Pero llega un momento a partir del cual el cuerpo deja de ser un instrumento puesto a nuestro servicio y empieza a ser un obstáculo. Ya con 85 años, a pocos meses de morir, Jung cambia hacia esa dirección el sentido de su discurso: “Llegar a una edad avanzada (…) comporta un derrumbamiento gradual del cuerpo, de esa máquina con la que nuestra locura nos hace identificar (…) Cuanto más envejezco (…) más me refugio en la simplicidad de la experiencia inmediata para no perder el contacto con las cosas esenciales”. Es decir, que, al parecer, envejecer resulta ser equivalente a dejar de “estarse yendo hacia siempre más allá” y empezar a “refugiarse en la simplicidad de lo inmediato”, desistir de aquello y centrarse en el contacto con lo más cercano, con lo posible, con lo que, para alcanzarlo, no nos haga forzar demasiado el estado basal de reposo.
Aún podríamos ampliar algo más nuestra perspectiva
sobre la vida: esta vez, y aprovechando el mismo formato conceptual de antes,
podríamos decir de ella que es un estado de rebeldía contra la inercia a la
que, a partir de cierta edad, quisieran reducirnos nuestros componentes
ambientales. Ingresar en la vejez viene a ser, desde esta nueva perspectiva,
equivalente a ir convirtiéndose de manera acumulativa en un estorbo, en alguien
cada vez más prescindible.

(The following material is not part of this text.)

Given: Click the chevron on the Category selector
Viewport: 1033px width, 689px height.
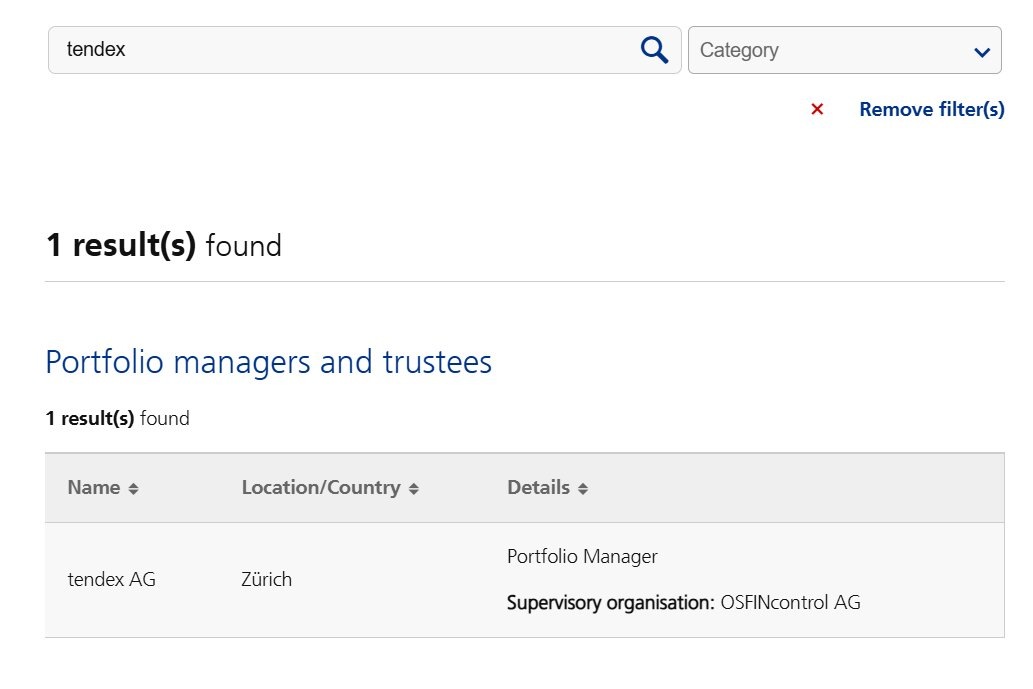Looking at the screenshot, I should (983, 50).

En las conversaciones, por ejemplo, y puesto que el
campo de experiencias se ha ido reduciendo hacia lo más inmediato, el viejo
tiende a repetirse exponiendo los mismos argumentos o contando las mismas anécdotas
(en una palabra, tiende a chochear); así que, a poco que tome conciencia de
ello, ha de aprender a participar en la vida familiar y social sin pretender
ser demasiado escuchado. El deseo sexual, por otra parte, no desaparece, pero
el cuerpo encargado de dar satisfacciones en ese sentido se va degradando
patéticamente, hasta que la única actitud digna pasa a ser la de ocultar
cualquier interés al respecto. La jubilación, asimismo, acaba por amputar la
mayoría de las veces los únicos medios a través de los cuales se ha conseguido
aprender a hacer en la vida algo útil, así que el viejo se convierte en un experto
en hacer del tiempo algo prescindible. Para cuyo objetivo, precisamente,
nuestra cultura pone a su alcance todos sus recursos sociales y tecnológicos:
veinticuatro horas de televisión desensibilizadora, clubs de jubilados,
agencias de viaje e incluso, si hubiera lugar, fármacos antidepresivos. Si
desde la anterior perspectiva veíamos la vejez como un modo de aproximarse al
estado inorgánico, desde esta otra, la vejez es un modo de ir acercándose a la
soledad.
Y aún quedaría otra manera más de definir la vida:
como permanente combate contra el deletéreo poder de la rutina, de la eterna
repetición de lo ya sabido y conocido, manteniendo frente a ello una poderosa
disposición a actuar, proyectar, crear, soñar, esperar… Marco Aurelio, el
emperador filósofo, demostraba haber atravesado ese peligroso umbral que acompaña
a la vejez cuando reflexionaba de esta manera: “Todo
lo que acontece es tan habitual y conocido como la rosa en primavera y los
frutos en verano, pues igual a esto es también la enfermedad, la muerte, la
calumnia, la conspiración y cuantas cosas encantan o entristecen a los necios”;
y poco después añadía: “Todo, arriba y abajo, es lo mismo y
proviene de lo mismo. ¿Hasta cuándo, pues?”. Son maneras estas de
aceptar esa vertiente de la vejez que, más intensamente a medida que va pasando
el tiempo, da hacia la muerte, la cual, una vez que se ha llegado al
desistimiento de aquel estado de rebeldía que significaba vivir, acaba
sintiéndose como un descanso y un alivio. El mismo Marco Aurelio lo veía así: “La
muerte es el reposo de la impresión sensorial, del impulso que nos mueve como
marionetas, de la reflexión pensante y de la servidumbre de la carne”.
Pero ¿y si una vez que se ha desistido, es decir,
que el cuerpo se ha convertido en un obstáculo, que se ha alcanzado la forma
más improductiva y triste de la soledad y que ya no se espera nada nuevo de los
días que aún nos quedan, no llega de hecho la muerte, como ocurre tan a menudo
en este mundo que ha visto tantos avances de la medicina? Entonces sólo queda
desconectar, ignorar, olvidar… Morir, pues, de una manera sucedánea y,
desgraciadamente, no tan descansada aún como la genuina y definitiva.